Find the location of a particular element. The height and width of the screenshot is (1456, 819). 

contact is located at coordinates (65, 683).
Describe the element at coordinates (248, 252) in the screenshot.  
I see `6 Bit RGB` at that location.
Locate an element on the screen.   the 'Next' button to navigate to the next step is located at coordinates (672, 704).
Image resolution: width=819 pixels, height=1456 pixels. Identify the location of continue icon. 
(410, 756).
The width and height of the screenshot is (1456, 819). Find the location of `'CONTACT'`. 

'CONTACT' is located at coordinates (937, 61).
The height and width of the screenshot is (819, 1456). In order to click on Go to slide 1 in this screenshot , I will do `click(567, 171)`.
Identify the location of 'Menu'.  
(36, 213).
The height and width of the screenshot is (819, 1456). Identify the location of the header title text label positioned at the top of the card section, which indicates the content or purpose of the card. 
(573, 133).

+++

**The exercise**
Copy out all the records above word for word, without changing anything.

**Task answer**
Find the location of a particular element. The height and width of the screenshot is (1456, 819). 

contact is located at coordinates (65, 683).
Describe the element at coordinates (248, 252) in the screenshot.  
I see `6 Bit RGB` at that location.
Locate an element on the screen.   the 'Next' button to navigate to the next step is located at coordinates (672, 704).
Image resolution: width=819 pixels, height=1456 pixels. Identify the location of continue icon. 
(410, 756).
The width and height of the screenshot is (1456, 819). Find the location of `'CONTACT'`. 

'CONTACT' is located at coordinates (937, 61).
The height and width of the screenshot is (819, 1456). In order to click on Go to slide 1 in this screenshot , I will do `click(567, 171)`.
Identify the location of 'Menu'.  
(36, 213).
The height and width of the screenshot is (819, 1456). Identify the location of the header title text label positioned at the top of the card section, which indicates the content or purpose of the card. 
(573, 133).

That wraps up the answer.